• [YOUR ASSIGNMENT]: Each line from the one containing "You are a computer-use agent. Screen" through the end of the entries below should be transcribed exactly, and no other line.

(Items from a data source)
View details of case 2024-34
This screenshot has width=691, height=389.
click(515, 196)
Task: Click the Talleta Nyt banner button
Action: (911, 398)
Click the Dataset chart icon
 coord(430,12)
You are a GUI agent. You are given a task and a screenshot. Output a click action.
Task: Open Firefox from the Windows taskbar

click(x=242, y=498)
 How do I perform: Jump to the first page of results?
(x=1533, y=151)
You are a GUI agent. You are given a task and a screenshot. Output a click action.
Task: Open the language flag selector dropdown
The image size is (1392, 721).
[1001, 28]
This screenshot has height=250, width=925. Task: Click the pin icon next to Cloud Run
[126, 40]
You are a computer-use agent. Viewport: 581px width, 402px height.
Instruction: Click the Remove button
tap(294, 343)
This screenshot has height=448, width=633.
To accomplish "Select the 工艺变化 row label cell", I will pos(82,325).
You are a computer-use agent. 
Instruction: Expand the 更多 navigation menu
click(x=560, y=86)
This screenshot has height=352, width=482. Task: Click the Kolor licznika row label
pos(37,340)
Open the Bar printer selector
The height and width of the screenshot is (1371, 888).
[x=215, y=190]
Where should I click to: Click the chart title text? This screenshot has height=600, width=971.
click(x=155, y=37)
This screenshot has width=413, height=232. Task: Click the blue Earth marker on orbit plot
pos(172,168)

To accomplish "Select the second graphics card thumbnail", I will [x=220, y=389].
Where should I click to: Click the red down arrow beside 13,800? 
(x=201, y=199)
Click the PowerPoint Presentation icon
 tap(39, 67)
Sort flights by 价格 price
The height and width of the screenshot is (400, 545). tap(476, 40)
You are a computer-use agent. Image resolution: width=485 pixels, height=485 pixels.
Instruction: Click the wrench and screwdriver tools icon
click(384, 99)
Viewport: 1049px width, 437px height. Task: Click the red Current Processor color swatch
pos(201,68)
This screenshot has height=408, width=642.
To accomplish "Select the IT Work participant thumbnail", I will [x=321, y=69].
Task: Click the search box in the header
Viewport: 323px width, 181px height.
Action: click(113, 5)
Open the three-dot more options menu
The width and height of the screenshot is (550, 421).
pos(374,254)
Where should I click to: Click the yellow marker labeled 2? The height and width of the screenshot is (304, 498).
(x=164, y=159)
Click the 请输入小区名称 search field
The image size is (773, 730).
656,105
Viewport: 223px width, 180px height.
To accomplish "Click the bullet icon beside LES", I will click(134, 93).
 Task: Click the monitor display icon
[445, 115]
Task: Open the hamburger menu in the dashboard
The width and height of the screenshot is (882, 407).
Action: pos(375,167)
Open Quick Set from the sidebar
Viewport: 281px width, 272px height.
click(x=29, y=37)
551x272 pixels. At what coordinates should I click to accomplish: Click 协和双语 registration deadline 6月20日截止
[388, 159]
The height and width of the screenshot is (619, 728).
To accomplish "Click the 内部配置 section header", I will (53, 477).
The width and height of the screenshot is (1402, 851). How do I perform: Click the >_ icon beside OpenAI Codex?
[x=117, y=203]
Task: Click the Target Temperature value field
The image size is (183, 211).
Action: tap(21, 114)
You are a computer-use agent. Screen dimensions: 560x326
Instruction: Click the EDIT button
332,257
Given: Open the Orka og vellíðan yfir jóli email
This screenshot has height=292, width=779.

• [SOLVED PROBLEM]:
You are a computer-use agent. Screen dimensions: 560x326
Instruction: Click the EDIT button
332,257
Given: Open the Orka og vellíðan yfir jóli email
This screenshot has height=292, width=779.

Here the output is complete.